--- Start Document passage ---

The attached patch makes NFS share superblocks between mounts from the same
server and FSID over the same protocol.
It does this by creating each superblock with a false root and returning the
real root dentry in the vfsmount presented by get_sb(). The root dentry set
starts off as an anonymous dentry if we don't already have the dentry for its
inode, otherwise it simply returns the dentry we already have.
We may thus end up with several trees of dentries in the superblock, and if at
some later point one of anonymous tree roots is discovered by normal filesystem
activity to be located in another tree within the superblock, the anonymous
root is named and materialises attached to the second tree at the appropriate
point.
Why do it this way? Why not pass an extra argument to the mount() syscall to
indicate the subpath and then pathwalk from the server root to the desired
directory? You can't guarantee this will work for two reasons:
(1) The root and intervening nodes may not be accessible to the client.
With NFS2 and NFS3, for instance, mountd is called on the server to get
the filehandle for the tip of a path. mountd won't give us handles for
anything we don't have permission to access, and so we can't set up NFS
inodes for such nodes, and so can't easily set up dentries (we'd have to
have ghost inodes or something).
With this patch we don't actually create dentries until we get handles
from the server that we can use to set up their inodes, and we don't
actually bind them into the tree until we know for sure where they go.
(2) Inaccessible symbolic links.
If we're asked to mount two exports from the server, eg:
mount warthog:/warthog/aaa/xxx /mmm
mount warthog:/warthog/bbb/yyy /nnn
We may not be able to access anything nearer the root than xxx and yyy,
but we may find out later that /mmm/www/yyy, say, is actually the same
directory as the one mounted on /nnn. What we might then find out, for
example, is that /warthog/bbb was actually a symbolic link to
/warthog/aaa/xxx/www, but we can't actually determine that by talking to
the server until /warthog is made available by NFS.
This would lead to having constructed an errneous dentry tree which we
can't easily fix. We can end up with a dentry marked as a directory when
it should actually be a symlink, or we could end up with an apparently
hardlinked directory.
With this patch we need not make assumptions about the type of a dentry
for which we can't retrieve information, nor need we assume we know its
place in the grand scheme of things until we actually see that place.
This patch reduces the possibility of aliasing in the inode and page caches for
inodes that may be accessed by more than one NFS export. It also reduces the
number of superblocks required for NFS where there are many NFS exports being
used from a server (home directory server + autofs for example).
This in turn makes it simpler to do local caching of network filesystems, as it
can then be guaranteed that there won't be links from multiple inodes in
separate superblocks to the same cache file.
Obviously, cache aliasing between different levels of NFS protocol could still
be a problem, but at least that gives us another key to use when indexing the
cache.
This patch makes the following changes:
(1) The server record construction/destruction has been abstracted out into
its own set of functions to make things easier to get right. These have
been moved into fs/nfs/client.c.
All the code in fs/nfs/client.c has to do with the management of
connections to servers, and doesn't touch superblocks in any way; the
remaining code in fs/nfs/super.c has to do with VFS superblock management.

--- End Document passage ---
--- Start Entries provided ---

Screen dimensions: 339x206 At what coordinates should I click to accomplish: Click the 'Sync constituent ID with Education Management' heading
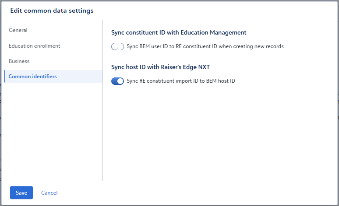(179, 32)
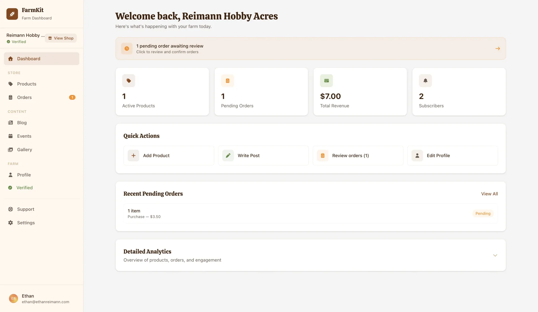Click the View All pending orders link
The height and width of the screenshot is (312, 538).
[489, 194]
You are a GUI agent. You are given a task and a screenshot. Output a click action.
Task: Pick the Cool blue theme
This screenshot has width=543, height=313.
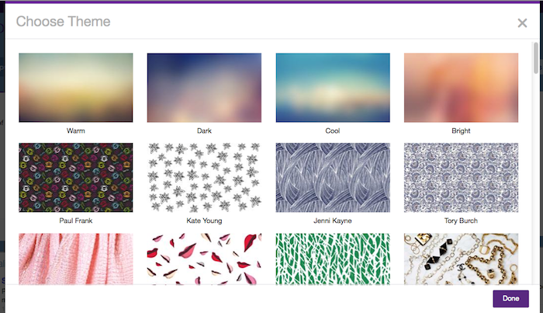coord(333,87)
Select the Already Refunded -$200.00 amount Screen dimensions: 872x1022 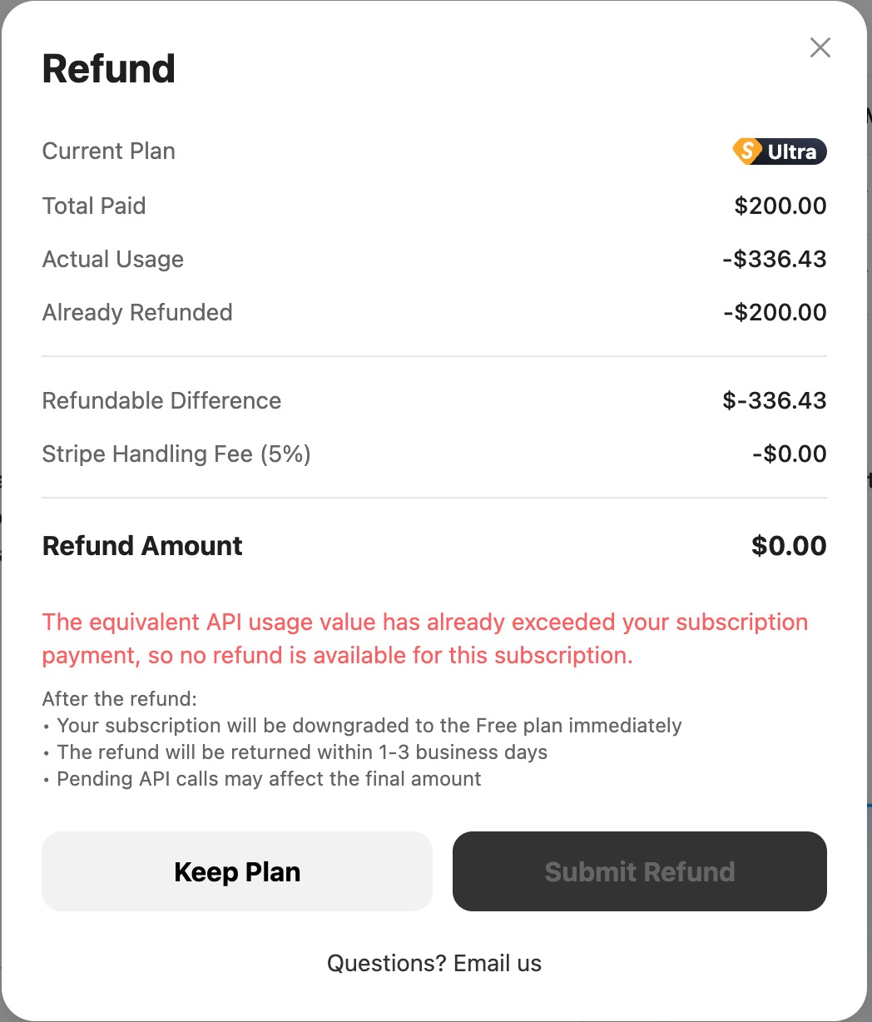click(774, 312)
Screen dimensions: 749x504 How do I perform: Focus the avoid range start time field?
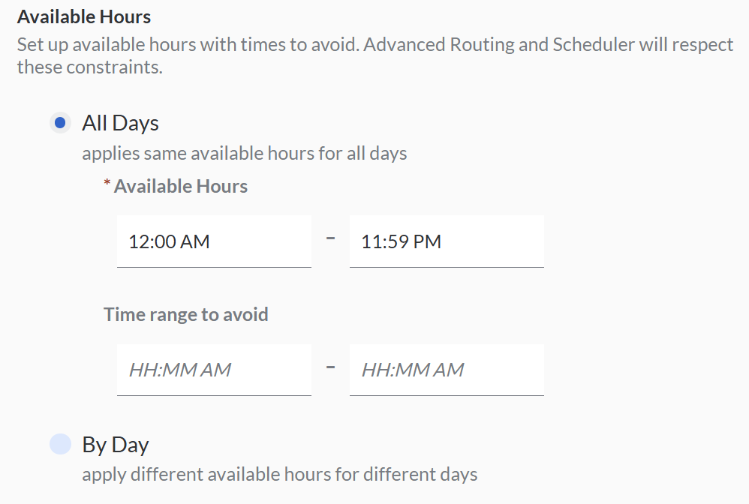tap(214, 370)
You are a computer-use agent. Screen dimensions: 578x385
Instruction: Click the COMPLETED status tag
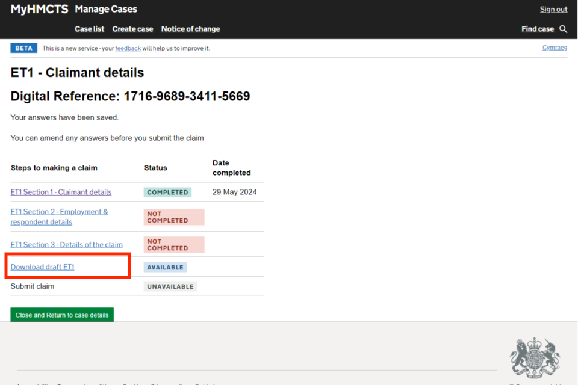tap(167, 193)
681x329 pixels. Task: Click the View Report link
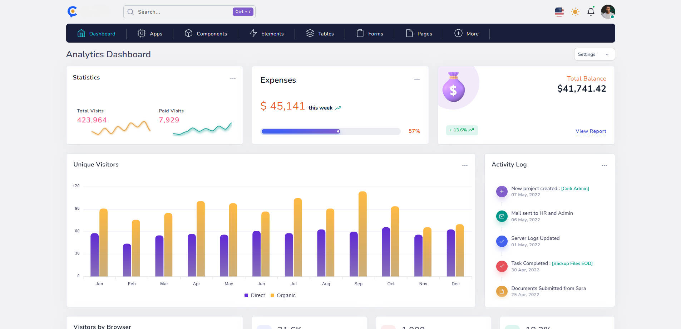[x=591, y=131]

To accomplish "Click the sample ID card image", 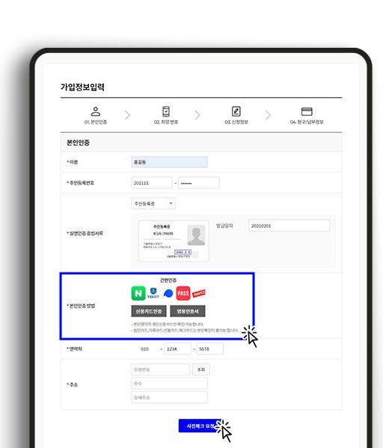I will coord(174,241).
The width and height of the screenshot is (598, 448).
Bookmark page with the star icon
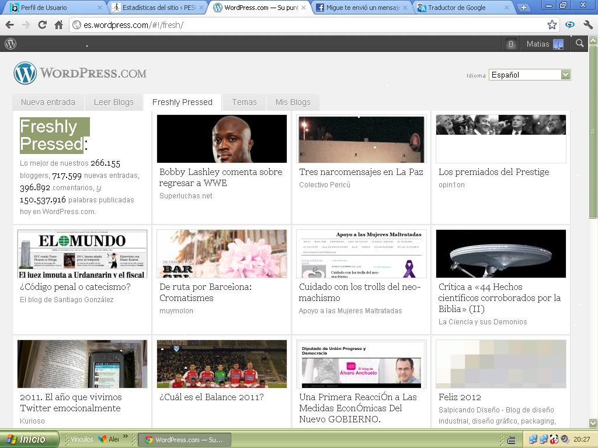552,25
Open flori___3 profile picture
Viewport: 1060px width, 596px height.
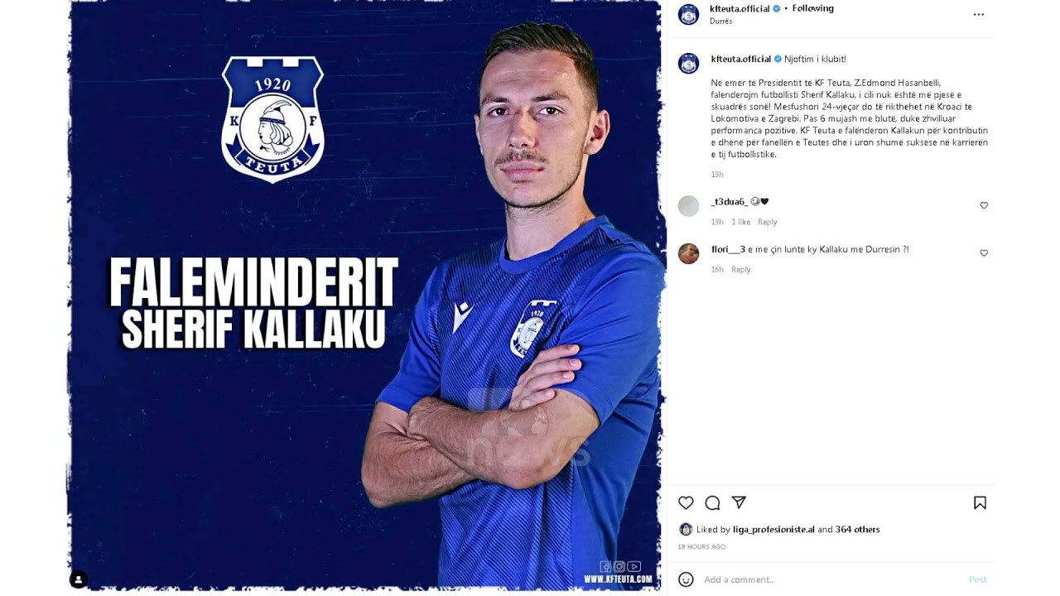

--- End Entries provided ---

Given task 1 => In the NFS patch description, which file now holds the functions for constructing and destroying server records?
Given task 2 => Reproduce the stretch of the NFS patch description from "This would lead" through "hardlinked directory.", word for word.

Written response 1 => fs/nfs/client.c

Written response 2 =>
This would lead to having constructed an errneous dentry tree which we
can't easily fix. We can end up with a dentry marked as a directory when
it should actually be a symlink, or we could end up with an apparently
hardlinked directory.